En el libro, Liev Davídovich Bronstein, Trotski, es sólo un ejemplo de la furia de Stalin, tal vez el
más vital por haber sido un actor crucial de la revolución del 17 y por convertirse con los años en el
gran teórico marxista. Pero esa furia también arrasó a figuras como Andreu Nin, el trotskista
español que timoneó el POUM, a Erwin Wolf y a los mismísimos hijos de Trotski. Padura también
desanda esos vínculos. Lo cuenta tan bien, a veces, que conmueve con la implosión de aquella
España ensagrentada por la Guerra Civil, un país que tuvo la Revolución al alcance de la mano y
que "sacrificó ese destino porque los dueños del socialismo supremo (los comunistas rusos
comandados por el georgiano Stalin )", se volvieron funcionales a las falanges de Franco. ¿Qué
hubiera sido de Europa con una España socialista? ¿Qué de la Unión Soviética si Trotski se
hubiera impuesto a Stalin? Padura hurga sin ofrecer antídoto en un mundo lleno de mezquindades
y delaciones, en el que un titiritero maneja cientos de marionetas, soldados del miedo o de la
ceguera. Y nos da su visión de cómo fue que se pervirtió "la mayor utopía que alguna vez los
hombres tuvimos al alcance de la mano". Antes y después del crimen, Ramón Mercader, Jacques
Mornard o Jacson, algunos de sus nombres, va dando pistas de ese destino, a veces aceptando
sus errores, otras veces negándolos maquinalmente.
En esa evolución de los hechos Iván, el personaje cubano, se va arrastrando hacia la escritura con
dolor. Y ese dolor se siente y se transmite en las páginas de El hombre que amaba a los perros.
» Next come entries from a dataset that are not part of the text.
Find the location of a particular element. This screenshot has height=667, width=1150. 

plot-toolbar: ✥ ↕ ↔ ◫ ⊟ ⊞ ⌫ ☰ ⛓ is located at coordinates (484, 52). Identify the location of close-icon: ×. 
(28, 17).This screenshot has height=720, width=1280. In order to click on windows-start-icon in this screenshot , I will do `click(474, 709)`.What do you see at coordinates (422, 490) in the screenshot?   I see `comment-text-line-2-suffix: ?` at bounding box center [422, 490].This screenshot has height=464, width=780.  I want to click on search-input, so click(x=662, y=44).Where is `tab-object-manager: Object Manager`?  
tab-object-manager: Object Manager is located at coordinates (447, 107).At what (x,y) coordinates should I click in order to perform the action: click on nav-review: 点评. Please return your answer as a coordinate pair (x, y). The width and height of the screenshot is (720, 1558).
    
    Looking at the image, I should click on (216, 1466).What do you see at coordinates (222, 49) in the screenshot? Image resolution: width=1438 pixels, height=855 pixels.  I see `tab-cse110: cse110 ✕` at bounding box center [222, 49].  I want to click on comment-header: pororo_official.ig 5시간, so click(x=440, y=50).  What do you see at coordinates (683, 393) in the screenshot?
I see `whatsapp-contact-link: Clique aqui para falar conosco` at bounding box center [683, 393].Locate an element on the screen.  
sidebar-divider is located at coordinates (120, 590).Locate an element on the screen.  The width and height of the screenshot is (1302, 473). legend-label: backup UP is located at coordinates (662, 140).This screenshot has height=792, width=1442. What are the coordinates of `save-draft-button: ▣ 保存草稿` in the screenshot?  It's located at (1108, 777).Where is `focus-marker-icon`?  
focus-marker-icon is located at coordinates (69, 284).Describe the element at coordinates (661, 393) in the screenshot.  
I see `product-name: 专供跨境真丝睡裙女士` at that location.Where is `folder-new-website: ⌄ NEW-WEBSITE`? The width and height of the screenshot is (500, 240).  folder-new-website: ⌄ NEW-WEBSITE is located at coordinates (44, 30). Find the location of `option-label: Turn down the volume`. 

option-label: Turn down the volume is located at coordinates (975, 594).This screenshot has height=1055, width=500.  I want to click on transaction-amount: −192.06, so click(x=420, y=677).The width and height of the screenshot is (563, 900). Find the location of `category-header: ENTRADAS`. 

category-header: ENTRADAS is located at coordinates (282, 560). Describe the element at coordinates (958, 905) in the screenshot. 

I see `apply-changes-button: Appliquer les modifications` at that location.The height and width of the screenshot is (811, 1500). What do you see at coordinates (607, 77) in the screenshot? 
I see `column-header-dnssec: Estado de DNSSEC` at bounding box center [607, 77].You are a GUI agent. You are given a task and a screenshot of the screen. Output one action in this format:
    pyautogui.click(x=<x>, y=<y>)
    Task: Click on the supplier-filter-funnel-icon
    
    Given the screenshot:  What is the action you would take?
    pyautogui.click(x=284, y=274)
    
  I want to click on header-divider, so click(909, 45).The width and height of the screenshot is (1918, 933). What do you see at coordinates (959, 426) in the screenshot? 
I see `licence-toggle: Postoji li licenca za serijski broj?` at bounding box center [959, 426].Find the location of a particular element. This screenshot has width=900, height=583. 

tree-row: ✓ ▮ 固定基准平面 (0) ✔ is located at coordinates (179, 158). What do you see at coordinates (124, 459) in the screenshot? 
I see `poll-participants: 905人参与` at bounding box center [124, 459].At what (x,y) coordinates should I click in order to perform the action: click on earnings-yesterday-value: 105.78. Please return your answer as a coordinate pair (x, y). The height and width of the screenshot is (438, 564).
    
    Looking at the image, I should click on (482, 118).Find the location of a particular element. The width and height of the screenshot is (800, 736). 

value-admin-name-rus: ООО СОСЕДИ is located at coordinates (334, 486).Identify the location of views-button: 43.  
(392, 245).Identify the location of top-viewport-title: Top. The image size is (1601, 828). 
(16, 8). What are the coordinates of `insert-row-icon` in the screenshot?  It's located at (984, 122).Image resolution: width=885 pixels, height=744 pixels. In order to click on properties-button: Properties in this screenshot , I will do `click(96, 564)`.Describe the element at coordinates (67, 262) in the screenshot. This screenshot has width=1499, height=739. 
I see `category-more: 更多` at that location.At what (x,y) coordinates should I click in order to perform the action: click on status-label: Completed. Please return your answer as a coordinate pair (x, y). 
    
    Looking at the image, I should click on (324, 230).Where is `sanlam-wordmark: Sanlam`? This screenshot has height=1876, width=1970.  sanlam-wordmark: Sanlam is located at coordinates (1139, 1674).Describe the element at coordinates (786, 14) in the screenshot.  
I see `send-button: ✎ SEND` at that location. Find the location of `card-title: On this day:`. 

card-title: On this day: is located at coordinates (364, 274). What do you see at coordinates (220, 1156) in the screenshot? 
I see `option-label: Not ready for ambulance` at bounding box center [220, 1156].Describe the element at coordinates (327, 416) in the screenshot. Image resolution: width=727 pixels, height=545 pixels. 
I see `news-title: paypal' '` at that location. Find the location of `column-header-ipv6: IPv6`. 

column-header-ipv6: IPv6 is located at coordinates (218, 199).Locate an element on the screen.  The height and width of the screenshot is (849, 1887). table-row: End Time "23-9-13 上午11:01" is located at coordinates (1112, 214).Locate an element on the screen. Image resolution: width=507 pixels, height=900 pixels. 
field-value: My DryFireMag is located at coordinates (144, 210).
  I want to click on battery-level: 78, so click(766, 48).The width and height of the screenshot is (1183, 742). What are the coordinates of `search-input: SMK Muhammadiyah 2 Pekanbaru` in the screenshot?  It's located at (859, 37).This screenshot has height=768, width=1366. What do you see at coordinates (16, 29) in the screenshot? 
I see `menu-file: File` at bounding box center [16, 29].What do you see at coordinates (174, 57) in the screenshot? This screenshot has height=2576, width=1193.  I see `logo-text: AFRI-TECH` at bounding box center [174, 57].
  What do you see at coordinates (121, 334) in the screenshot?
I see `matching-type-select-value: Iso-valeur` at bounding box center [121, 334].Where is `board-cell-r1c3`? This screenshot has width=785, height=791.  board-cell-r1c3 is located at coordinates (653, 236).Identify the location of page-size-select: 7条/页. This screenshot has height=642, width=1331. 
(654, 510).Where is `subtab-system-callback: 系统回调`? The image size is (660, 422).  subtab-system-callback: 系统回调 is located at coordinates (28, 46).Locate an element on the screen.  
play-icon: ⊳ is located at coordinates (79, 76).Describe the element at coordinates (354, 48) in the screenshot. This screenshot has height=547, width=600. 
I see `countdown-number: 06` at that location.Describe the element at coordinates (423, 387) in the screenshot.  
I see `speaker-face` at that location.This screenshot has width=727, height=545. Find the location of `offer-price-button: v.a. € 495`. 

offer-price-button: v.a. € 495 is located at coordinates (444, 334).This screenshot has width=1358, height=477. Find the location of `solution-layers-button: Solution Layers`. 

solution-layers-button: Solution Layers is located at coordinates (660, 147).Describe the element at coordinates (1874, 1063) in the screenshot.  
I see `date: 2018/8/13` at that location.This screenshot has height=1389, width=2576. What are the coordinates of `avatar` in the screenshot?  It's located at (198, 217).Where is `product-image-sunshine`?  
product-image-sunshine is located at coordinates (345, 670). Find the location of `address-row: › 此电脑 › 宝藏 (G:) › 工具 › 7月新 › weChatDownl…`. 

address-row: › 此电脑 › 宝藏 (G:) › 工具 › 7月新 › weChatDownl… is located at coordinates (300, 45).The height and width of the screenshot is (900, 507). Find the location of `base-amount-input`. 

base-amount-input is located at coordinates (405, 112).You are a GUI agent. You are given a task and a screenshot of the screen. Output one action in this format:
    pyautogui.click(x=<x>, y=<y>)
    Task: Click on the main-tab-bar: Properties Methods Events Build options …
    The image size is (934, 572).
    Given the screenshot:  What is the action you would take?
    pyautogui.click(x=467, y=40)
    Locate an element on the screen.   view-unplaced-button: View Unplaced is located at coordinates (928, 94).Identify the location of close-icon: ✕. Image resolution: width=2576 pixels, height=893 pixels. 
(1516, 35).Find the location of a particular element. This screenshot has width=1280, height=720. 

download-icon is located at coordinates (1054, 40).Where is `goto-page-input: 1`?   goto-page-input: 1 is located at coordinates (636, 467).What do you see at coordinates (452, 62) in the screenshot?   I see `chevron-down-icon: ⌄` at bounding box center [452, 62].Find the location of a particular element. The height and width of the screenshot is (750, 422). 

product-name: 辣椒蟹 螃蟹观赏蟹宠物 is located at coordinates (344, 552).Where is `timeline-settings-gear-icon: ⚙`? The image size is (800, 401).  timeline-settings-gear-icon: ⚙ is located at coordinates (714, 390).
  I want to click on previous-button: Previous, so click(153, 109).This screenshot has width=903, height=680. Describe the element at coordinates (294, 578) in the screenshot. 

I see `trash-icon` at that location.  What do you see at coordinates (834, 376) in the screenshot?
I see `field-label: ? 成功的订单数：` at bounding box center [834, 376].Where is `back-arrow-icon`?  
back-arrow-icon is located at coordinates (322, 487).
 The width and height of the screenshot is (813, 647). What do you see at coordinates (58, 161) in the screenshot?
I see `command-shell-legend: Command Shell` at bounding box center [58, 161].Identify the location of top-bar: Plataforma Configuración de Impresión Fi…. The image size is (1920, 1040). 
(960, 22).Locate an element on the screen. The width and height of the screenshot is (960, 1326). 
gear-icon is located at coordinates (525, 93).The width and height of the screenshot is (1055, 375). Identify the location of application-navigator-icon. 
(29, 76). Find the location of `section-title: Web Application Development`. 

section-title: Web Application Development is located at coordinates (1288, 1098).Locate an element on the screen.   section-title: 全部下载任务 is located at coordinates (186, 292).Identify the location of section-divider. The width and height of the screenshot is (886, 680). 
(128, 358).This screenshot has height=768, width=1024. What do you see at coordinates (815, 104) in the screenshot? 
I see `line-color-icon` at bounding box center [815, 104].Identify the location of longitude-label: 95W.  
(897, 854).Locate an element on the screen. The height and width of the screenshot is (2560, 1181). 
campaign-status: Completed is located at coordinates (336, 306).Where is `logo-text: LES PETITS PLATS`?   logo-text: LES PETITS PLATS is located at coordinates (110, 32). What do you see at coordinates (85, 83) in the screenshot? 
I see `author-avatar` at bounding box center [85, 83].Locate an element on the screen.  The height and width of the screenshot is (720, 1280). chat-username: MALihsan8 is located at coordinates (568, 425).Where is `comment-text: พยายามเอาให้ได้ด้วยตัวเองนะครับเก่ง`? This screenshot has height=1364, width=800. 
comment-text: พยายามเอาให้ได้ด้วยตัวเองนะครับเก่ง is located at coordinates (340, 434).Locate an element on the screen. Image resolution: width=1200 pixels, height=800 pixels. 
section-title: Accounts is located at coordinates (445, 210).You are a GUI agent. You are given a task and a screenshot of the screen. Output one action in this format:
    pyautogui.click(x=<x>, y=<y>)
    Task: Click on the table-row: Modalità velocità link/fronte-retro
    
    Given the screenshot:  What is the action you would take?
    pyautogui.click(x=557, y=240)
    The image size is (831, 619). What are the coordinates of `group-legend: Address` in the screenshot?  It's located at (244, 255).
Pasa él mismo de las bonanzas de la Cuba ochentista a las penurias del período especial, tras el
fin abrupto de la URSS. Deja en claro Padura que la revolución cubana, que nació 20 años
después del asesinato de Trotski, demoró en distanciarse de la manipulación y el ocultamiento de
una historia que fue escrita y reescrita a merced del poder. Del mismísimo Stalin. "En Cuba era
poca la gente que sabía de Trotski", dice Padura. Tampoco en España entendieron el juego de
Stalin a tiempo, y ya era tarde cuando convirtieron a Mercader en el símbolo de un gran error para
los comunistas españoles. Eso también lo sugiere el libro. En cuanto a Stalin, a Hitler y al final
cantado de la URSS, las profecías de Trotski terminaron por cumplirse. Iván, tal vez Padura,
convivió casi 30 años con esta historia lacerante.